I still use a DSLR. Unlike my colleague Dan Seifert (and a handful of other staffers at The Verge), I've never been willing to sacrifice the speed and control of my Nikon D7000 to get a smaller, lighter camera. It's really not an image quality issue — Sony's NEX lineup typically takes excellent pictures, as do a number of Micro Four Thirds cameras. I carry the back-breakingly enormous D7000 around because it's so incredibly easy to control thanks to myriad buttons, dials, and wheels.

I'm the exact user Sony had in mind as it designed the latest round of NEX lineups, particularly the NEX-6. The company's successfully found a place between a point-and-shoot and a DSLR, but now its sights are set squarely on the five-pound chunk of D7000 body and lenses in my backpack.

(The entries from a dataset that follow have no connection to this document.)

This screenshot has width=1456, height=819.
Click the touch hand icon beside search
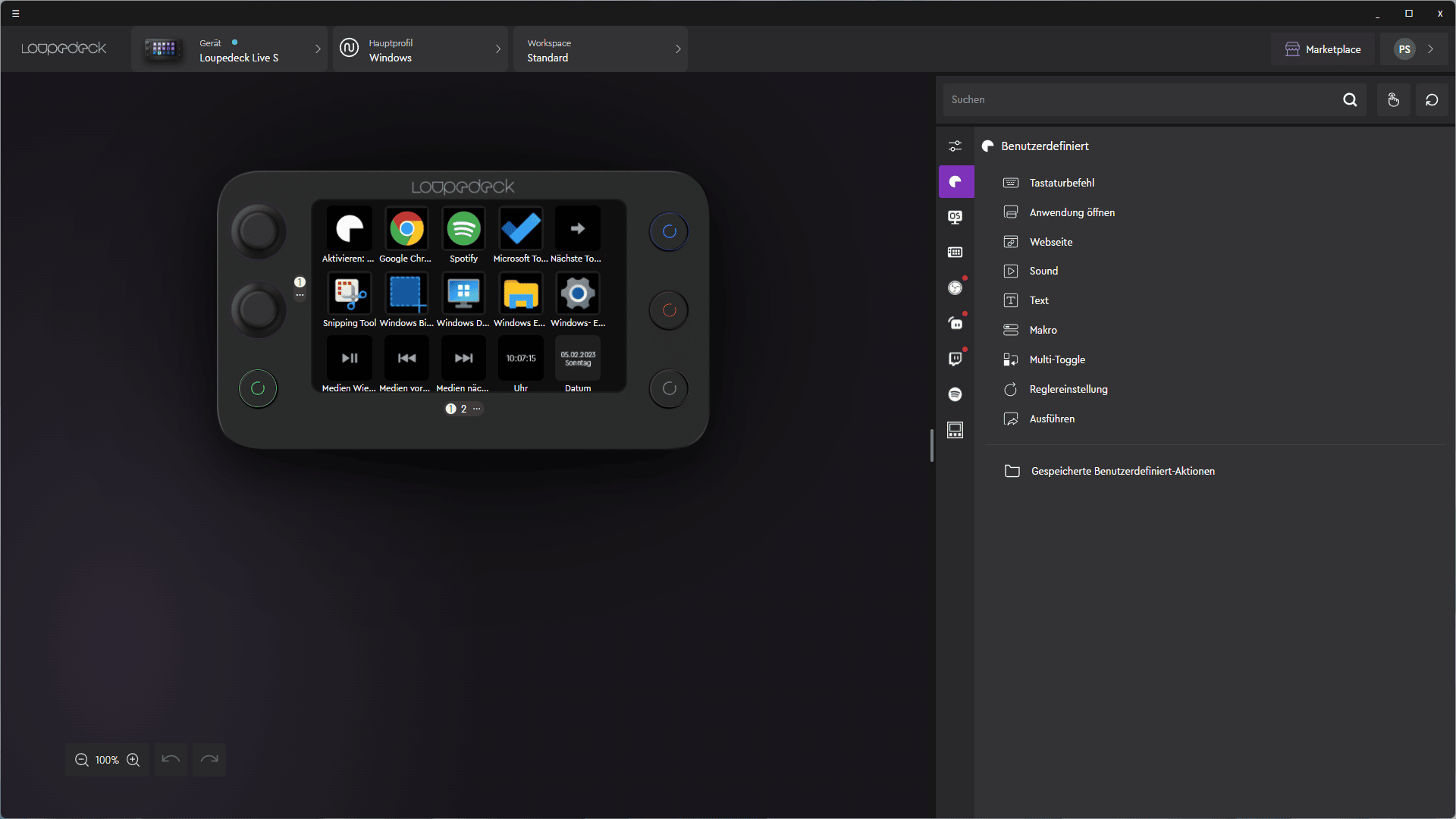pos(1393,100)
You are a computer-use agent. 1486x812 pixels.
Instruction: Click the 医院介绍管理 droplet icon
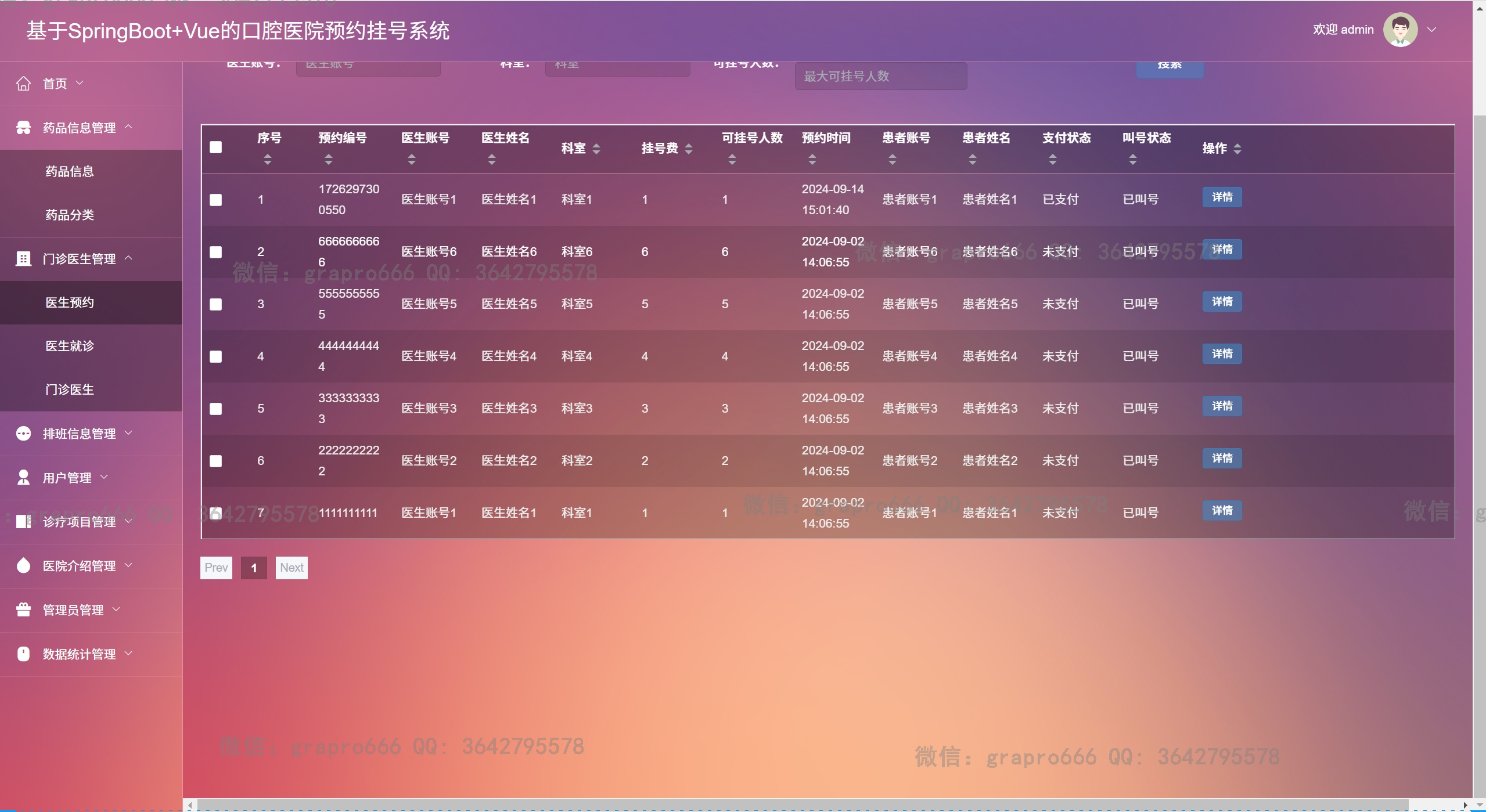click(23, 566)
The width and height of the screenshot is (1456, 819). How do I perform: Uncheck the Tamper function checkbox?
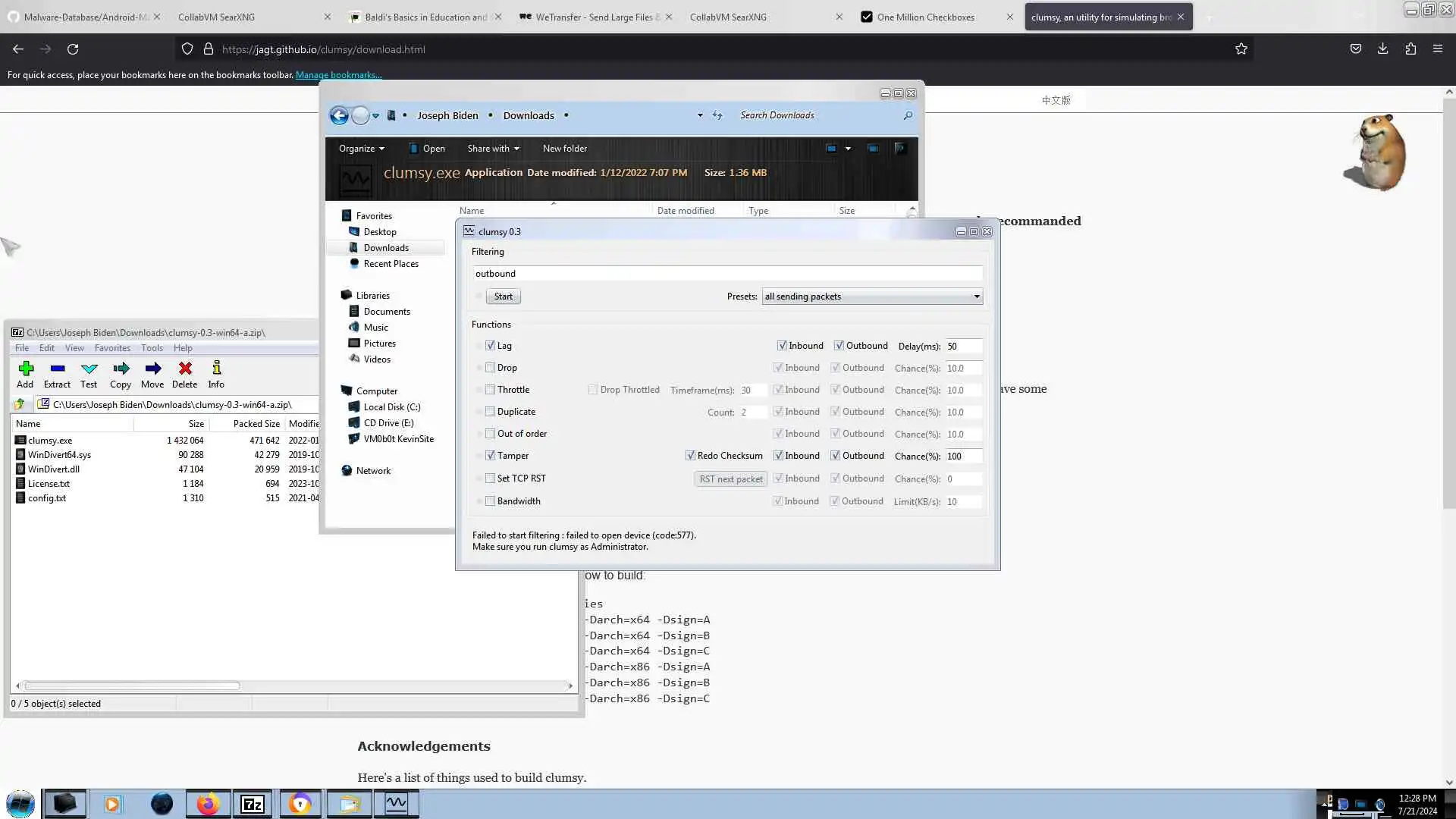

That's why, in addition to the NEX-standard APS-C sensor, 18-55mm kit lens, roomy touchscreen, and lightweight body, the NEX-6 offers a level of manual control previously only available on the expensive NEX-7, and it might be even better. When my colleague Dan Seifert reviewed the NEX-5R, he found it to be a great option for people who just want to point, shoot, and take pictures. But this model appears to finally be capable of replacing my DSLR — and at $1,000, it's surprisingly affordable if it can do so. I couldn't wait to review the camera, and find out once and for all if it's time to sell my D7000 and get cozy with something smaller.